• Given data:
- - -

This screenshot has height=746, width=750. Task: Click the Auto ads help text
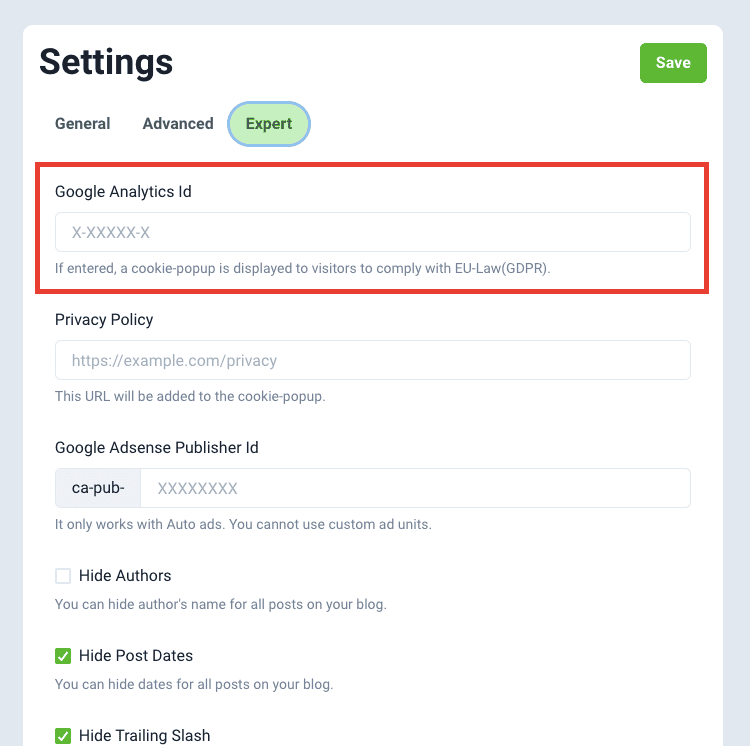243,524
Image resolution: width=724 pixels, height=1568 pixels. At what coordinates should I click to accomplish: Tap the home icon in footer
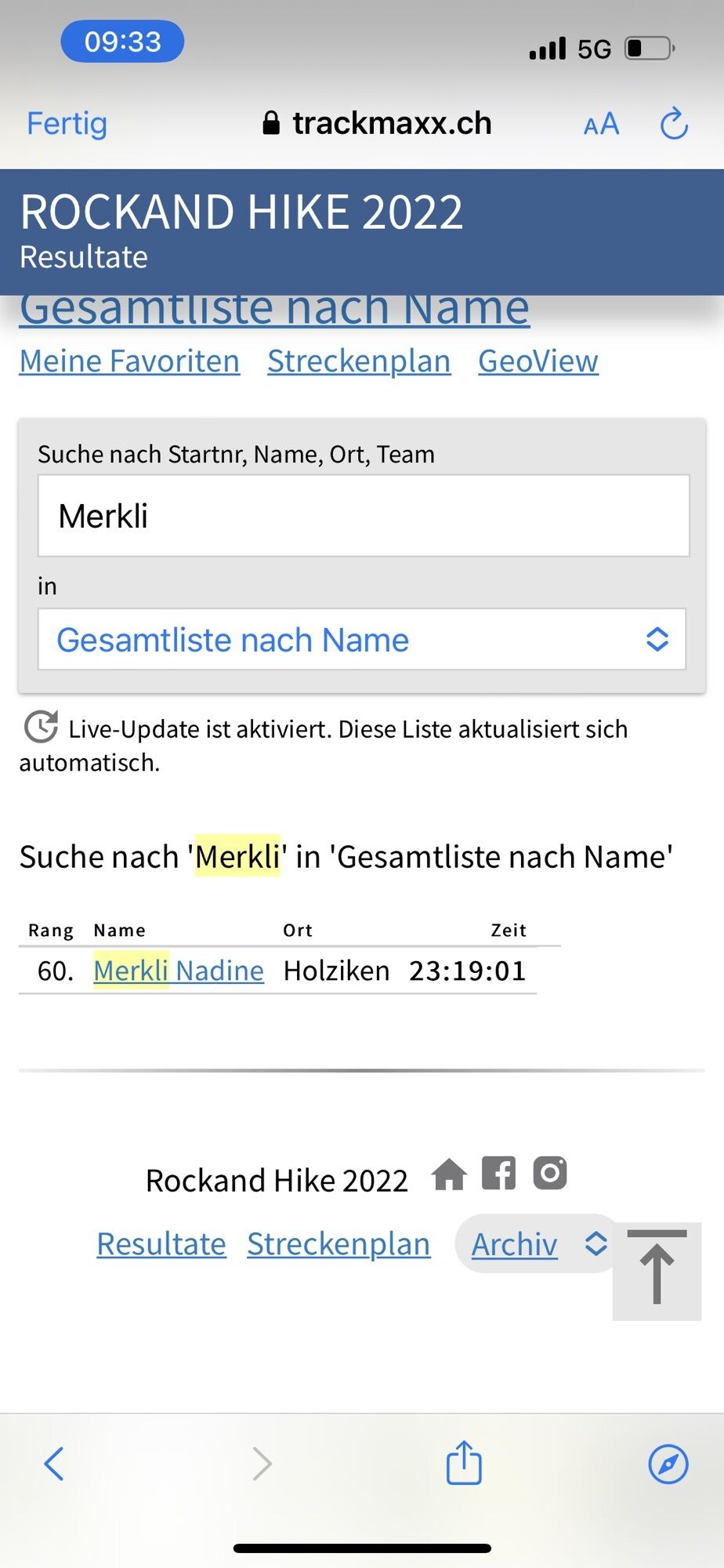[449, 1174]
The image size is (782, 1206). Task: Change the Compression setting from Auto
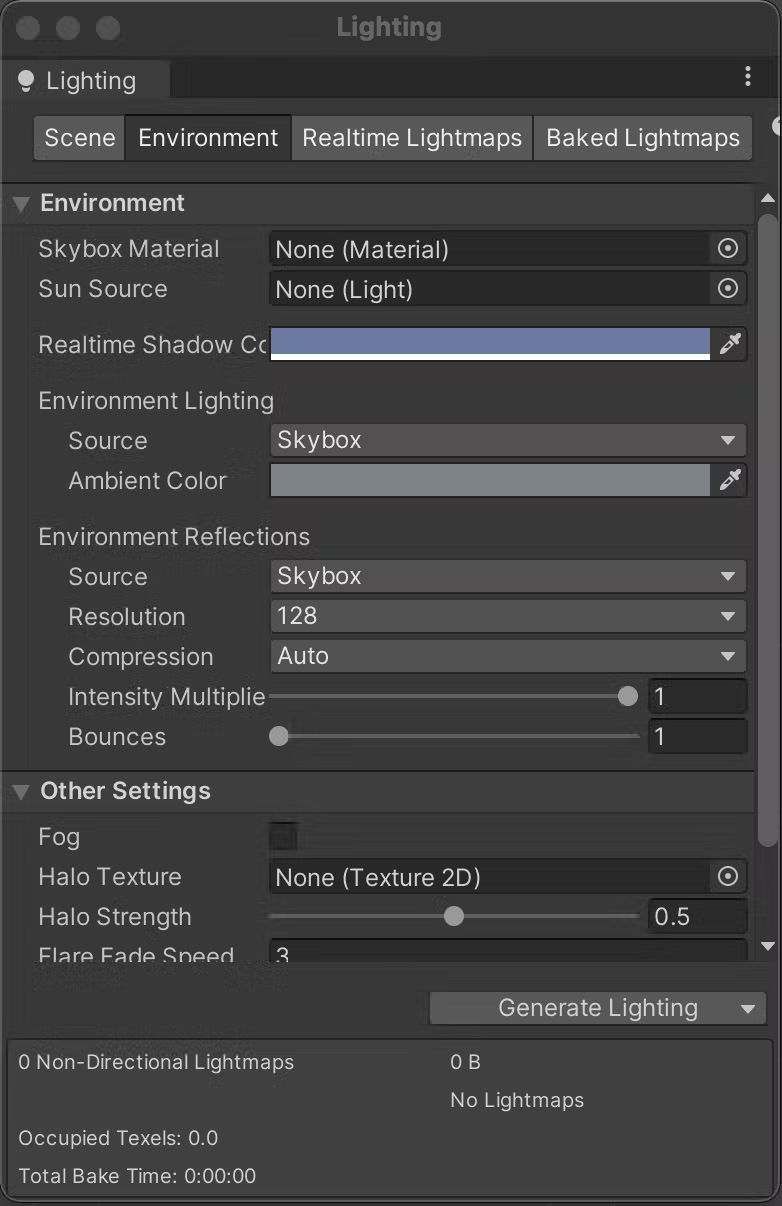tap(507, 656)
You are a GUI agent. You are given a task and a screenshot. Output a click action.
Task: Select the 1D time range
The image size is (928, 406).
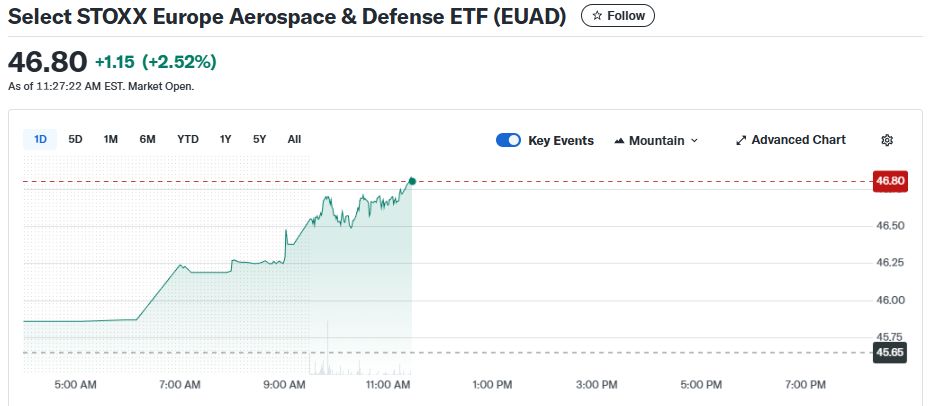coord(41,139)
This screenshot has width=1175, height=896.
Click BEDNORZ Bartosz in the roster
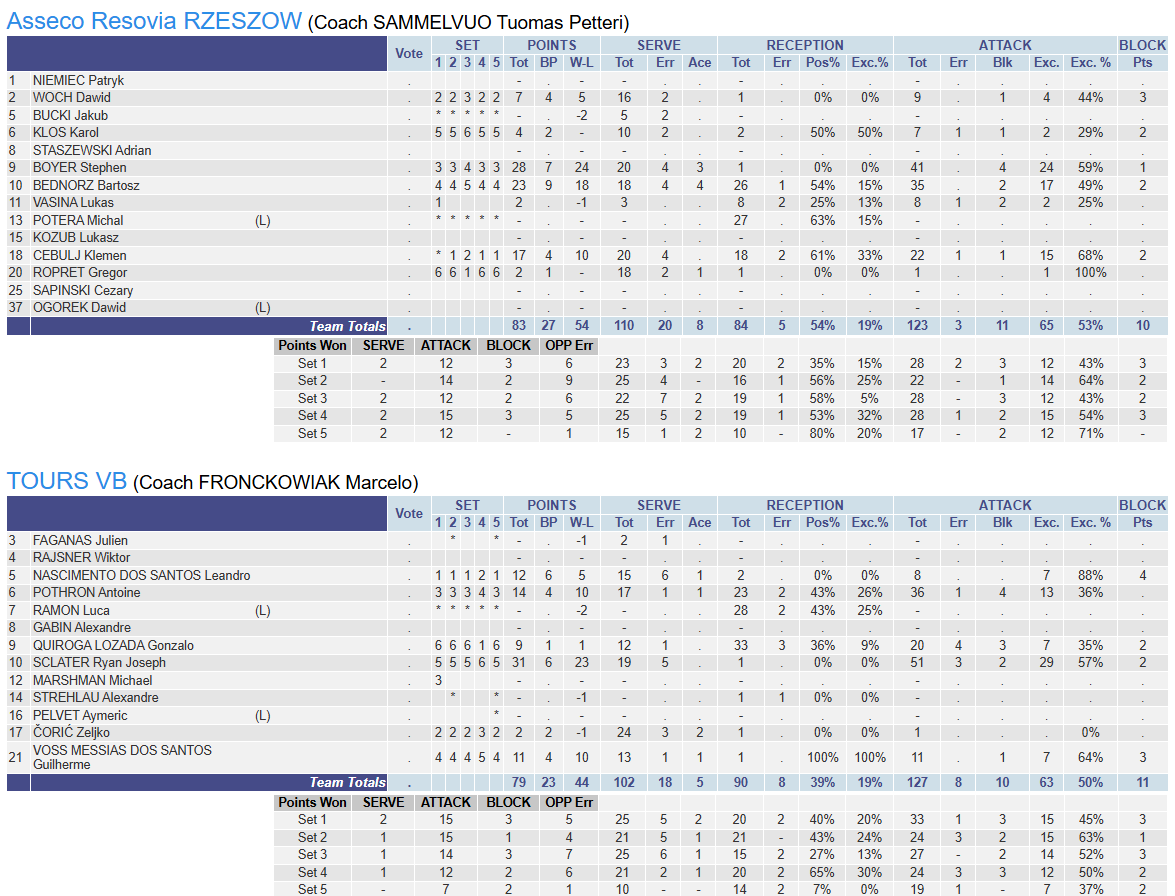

- - -

Change every "screenshot" in the records to "capture" and keep all other text the same. Leave the pictures out of your answer.

This capture has height=746, width=750. Task: Click the Auto ads help text
243,524
Image resolution: width=724 pixels, height=1568 pixels. At what coordinates should I click to accomplish: Tap the home icon in footer
[449, 1174]
The image size is (782, 1206). Task: Change the Compression setting from Auto
tap(507, 656)
You are a GUI agent. You are given a task and a capture. Output a click action.
Task: Select the 1D time range
The image size is (928, 406).
coord(41,139)
This capture has width=1175, height=896.
Click BEDNORZ Bartosz in the roster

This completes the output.